# Module 5: Designing Plots for Communication

### Descriptive titles and labels

In [1]:
import altair as alt
from vega_datasets import data

In [2]:
stocks = data.stocks()
stock_title = alt.TitleParams(
    "Google's stock experiencing heavier fluctuations than competitors",
    subtitle = ["Prices have been surging since 2009 but have still", "not reached hte same levels as in late 2007."])
alt.Chart(stocks, title=stock_title).mark_line().encode(
    alt.X('date', title='Date'),
    alt.Y('price', title='Price (USD)'),
    color='symbol')

In [3]:
lines=alt.Chart(stocks, title=stock_title).mark_line().encode(
    alt.X('date', title=None),
    alt.Y('price', title='Price (USD)'),
    alt.Color('symbol', title=None))
lines

In [6]:
stock_max_date = stocks[stocks['date'] == stocks['date'].max()]
texts = alt.Chart(stock_max_date).mark_text(align='left', dx=2).encode(
    x='date',
    y='price',
    text='symbol',
    color=alt.Color('symbol', legend=None))

lines+texts

In [7]:
stock_max_date.loc[stock_max_date['symbol']=="IBM", 'price']=140
stock_max_date.loc[stock_max_date['symbol']=="AMZN", 'price']=110
texts = alt.Chart(stock_max_date).mark_text(align='left', dx=2).encode(
    x='date',
    y='price',
    text='symbol',
    color=alt.Color('symbol', legend=None))

lines+texts

Add $ sign to price axis:

In [9]:
lines=alt.Chart(stocks, title=stock_title).mark_line().encode(
    alt.X('date', title=None),
    alt.Y('price', title='Price', axis=alt.Axis(format='$')),
    alt.Color('symbol', title=None))
lines + texts

In [11]:
lines=alt.Chart(stocks, title=stock_title).mark_line().encode(
    alt.X('date', title=None),
    alt.Y('price', title='Closing Price', axis=alt.Axis(format='$s')),
    alt.Color('symbol', title=None))
lines + texts

In [12]:
lines=alt.Chart(stocks, title=stock_title).mark_line().encode(
    alt.X('date', title=None, axis=alt.Axis(tickCount=3)),
    alt.Y('price', title='Price', axis=alt.Axis(format='$')),
    alt.Color('symbol', title=None))
lines + texts

In [14]:
lines=alt.Chart(stocks, title=stock_title).mark_line().encode(
    alt.X('date', title=None, axis=alt.Axis(tickCount=3, grid=False)),
    alt.Y('price', title='Price', axis=alt.Axis(format='$s')),
    alt.Color('symbol', title=None))
lines + texts

In [18]:
stock_title = alt.TitleParams(
    "Google's stock experiencing heavier fluctuations than competitors",
    subtitle = "Prices have been surging since 2009 but have still not reached the same levels as in late 2007.",
    fontSize=18, subtitleColor='steelblue', subtitleFontWeight='bold')

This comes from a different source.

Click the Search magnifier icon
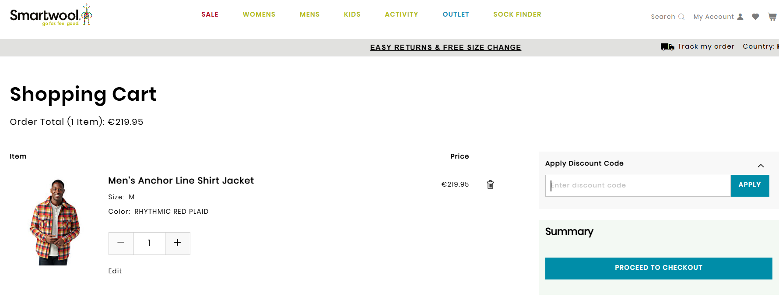Screen dimensions: 779x297 681,17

lines=alt.Chart(stocks, title=stock_title).mark_line().encode(
    alt.X('date', title=None, axis=alt.Axis(tickCount=3, grid=False)),
    alt.Y('price', title='Closing Price', axis=alt.Axis(format='$s', labelFontSize=12, titleFontSize=16)),
    alt.Color('symbol', title=None)).properties(height=275)
(lines + texts).configure_view(strokeWidth=0)

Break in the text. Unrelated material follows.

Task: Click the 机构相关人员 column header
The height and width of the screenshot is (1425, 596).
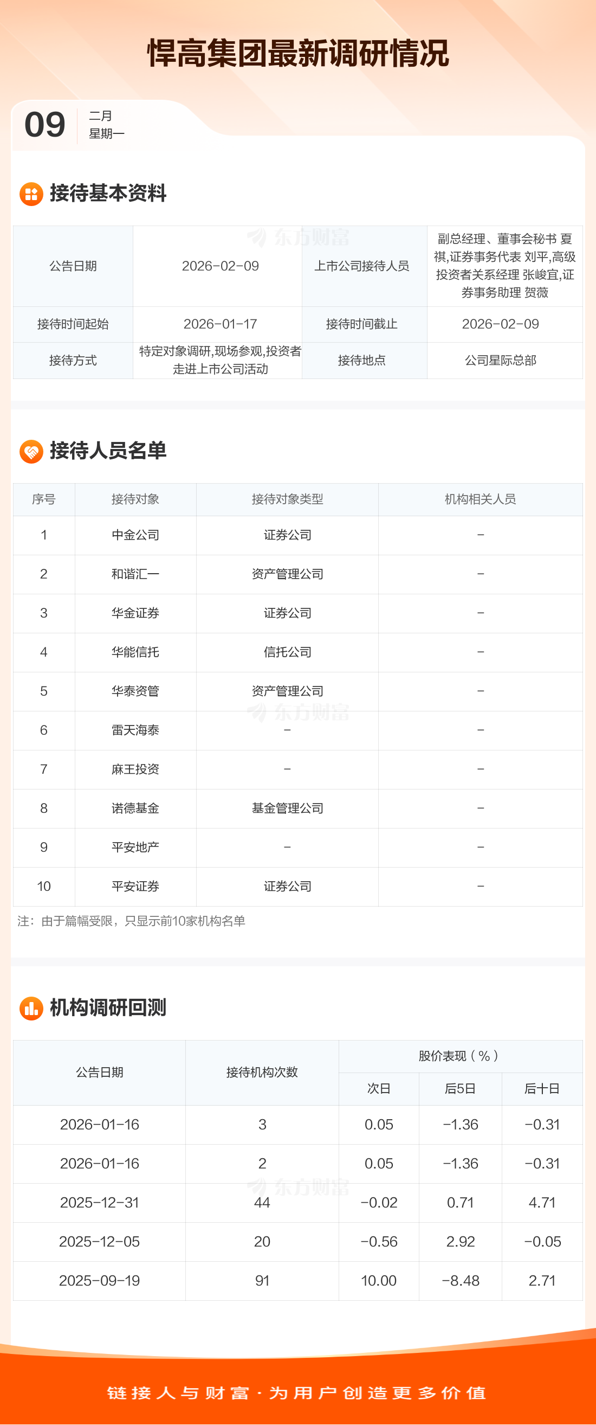Action: point(480,500)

### Defining and Transforming Axis Ranges

In [19]:
import pandas as pd

In [24]:
donations = pd.read_csv('https://raw.githubusercontent.com/UBC-MDS/exploratory-data-viz/main/chapters/en/slides/module5/data/donations.csv',
                       parse_dates=['date'])

In [25]:
alt.Chart(donations, title="Wikipedia donations peak during Christmas").mark_circle().encode(
    alt.X('date', title=None),
    alt.Y('sum', axis=alt.Axis(format='$s'), title='Amount donated per day')).properties(width=500)

In [26]:
title_text = 'Wikipedia donations peak during Christmas'
donations_2020_until_July = donations[donations['date'].between("2020", "2020-07")]
alt.Chart(donations_2020_until_July, title=title_text).mark_circle().encode(
    alt.X('date', title=None),
    alt.Y('sum', axis=alt.Axis(format='$s'), title='Amount donated per day'))

In [27]:
alt.Chart(donations_2020_until_July, title=title_text).mark_circle(clip=True).encode(
    alt.X('date', title=None),
    alt.Y('sum', axis=alt.Axis(format='$s'), title='Amount donated per day',
         scale=alt.Scale(domain=[0,100_000])))

In [28]:
alt.Chart(donations[donations['sum']>2.5e6]).mark_circle().encode(
    alt.X('date', title=None),
    alt.Y('sum', axis=alt.Axis(format='$s'), title='Amount donated per day'))

In [29]:
alt.Chart(donations[donations['sum']>2.5e6]).mark_circle().encode(
    alt.X('date', title=None),
    alt.Y('sum', axis=alt.Axis(format='$s'), title='Amount donated per day', scale=alt.Scale(zero=False)))

In [30]:
alt.Chart(donations, title="Wikipedia donations peak during Christmas").mark_circle().encode(
    alt.X('date', title=None),
    alt.Y('sum', axis=alt.Axis(format='$s'), title='Amount donated per day')).interactive()

In [31]:
alt.Chart(donations).mark_circle().encode(
    alt.X('date', title=None),
    alt.Y('sum', title='Amount donated per day (log-transformed)',
          axis=alt.Axis(format='$s'), scale=alt.Scale(type='log')),
    alt.Tooltip('week_day'))

In [32]:
alt.Chart(donations).mark_point().encode(
    alt.X('date', title=None),
    alt.Y('sum', title='Amount donated per day (log-transformed)',
          axis=alt.Axis(format='$s'), scale=alt.Scale(type='symlog')))

In [33]:
alt.Chart(donations.drop(0)).mark_line().encode(
    alt.X('date', title=None),
    alt.Y('sum', title='Amount donated per day (log-transformed)',
          axis=alt.Axis(format='$s'), scale=alt.Scale(type='log')))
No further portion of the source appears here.